▶ PROBLEM: Only the lines below from the one containing "You are a computer-use agent." through the last line should be set down, exactly as written and with no pictures.

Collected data

================

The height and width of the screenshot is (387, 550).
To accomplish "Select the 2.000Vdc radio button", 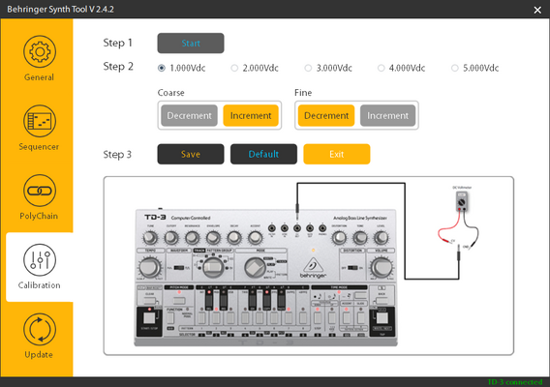I will point(234,68).
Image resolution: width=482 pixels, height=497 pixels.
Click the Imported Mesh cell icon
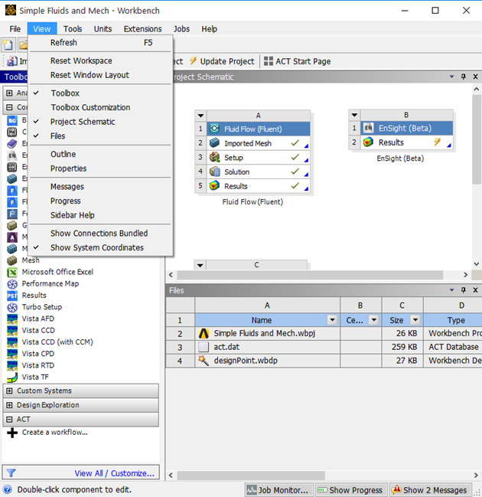[x=214, y=143]
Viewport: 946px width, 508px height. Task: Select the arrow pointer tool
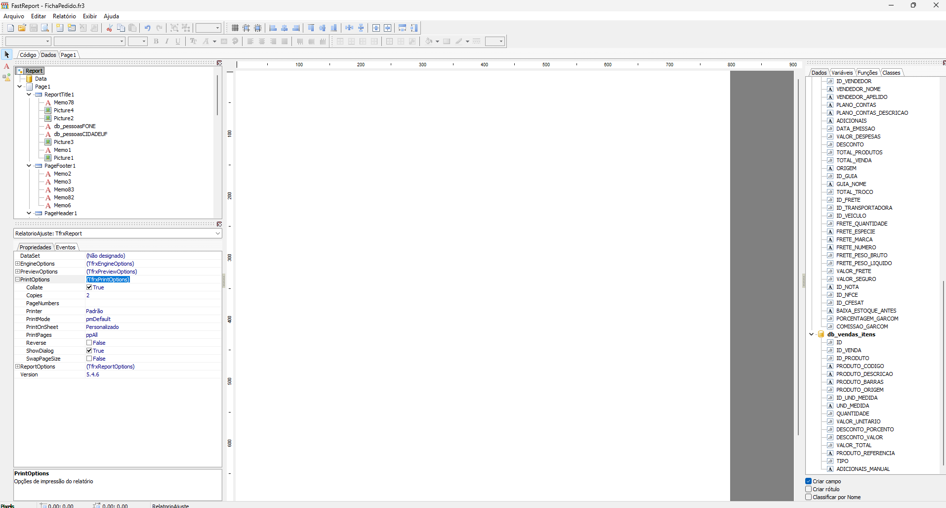[x=7, y=54]
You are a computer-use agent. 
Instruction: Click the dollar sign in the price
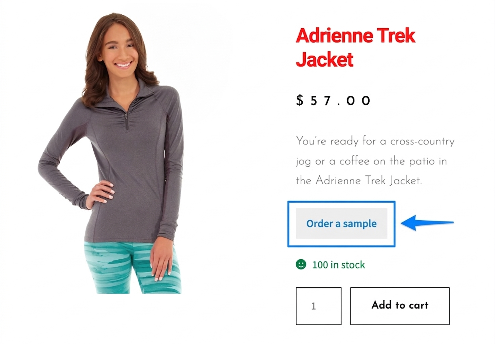pos(300,100)
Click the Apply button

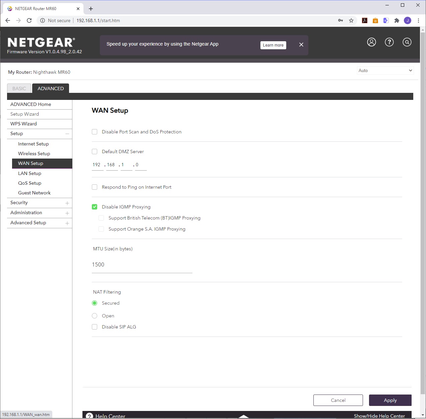pyautogui.click(x=390, y=400)
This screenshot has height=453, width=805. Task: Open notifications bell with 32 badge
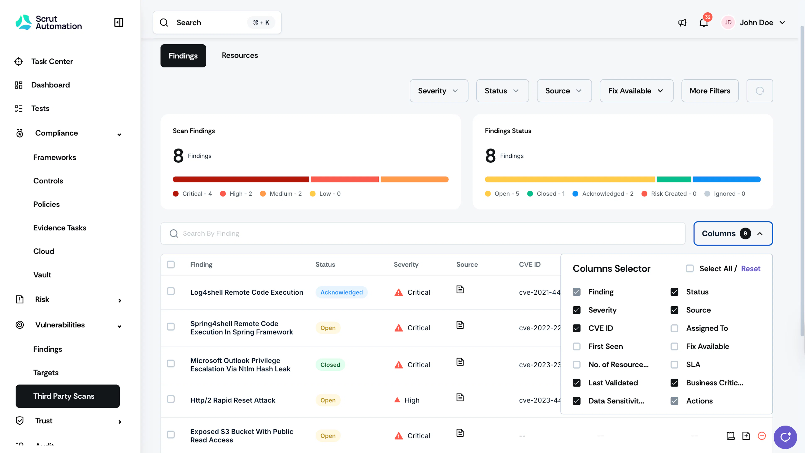(x=703, y=23)
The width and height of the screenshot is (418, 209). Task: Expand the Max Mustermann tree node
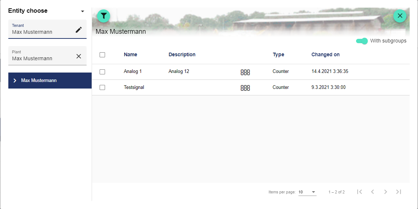pos(15,81)
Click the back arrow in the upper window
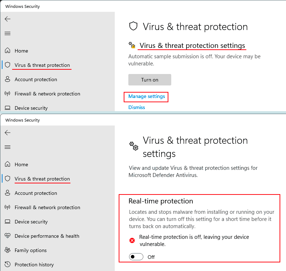This screenshot has width=286, height=271. point(8,19)
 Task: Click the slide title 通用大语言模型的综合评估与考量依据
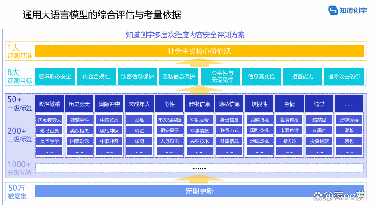(x=102, y=15)
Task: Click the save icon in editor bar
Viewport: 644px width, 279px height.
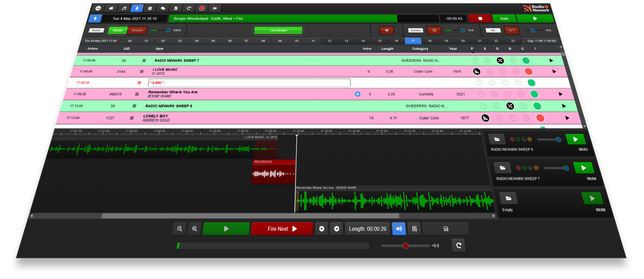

================

▶ EXERCISE OUTPUT:
You are a computer-use agent. 
Instruction: Click the dollar sign in the price
pos(300,100)
Click the Apply button

pyautogui.click(x=390, y=400)
This screenshot has height=453, width=805. Task: Open notifications bell with 32 badge
(x=703, y=23)
The width and height of the screenshot is (418, 209). Task: Expand the Max Mustermann tree node
pos(15,81)
Click the back arrow in the upper window
This screenshot has width=286, height=271. point(8,19)
 Task: Click the slide title 通用大语言模型的综合评估与考量依据
(x=102, y=15)
Task: Click the save icon in editor bar
Viewport: 644px width, 279px height.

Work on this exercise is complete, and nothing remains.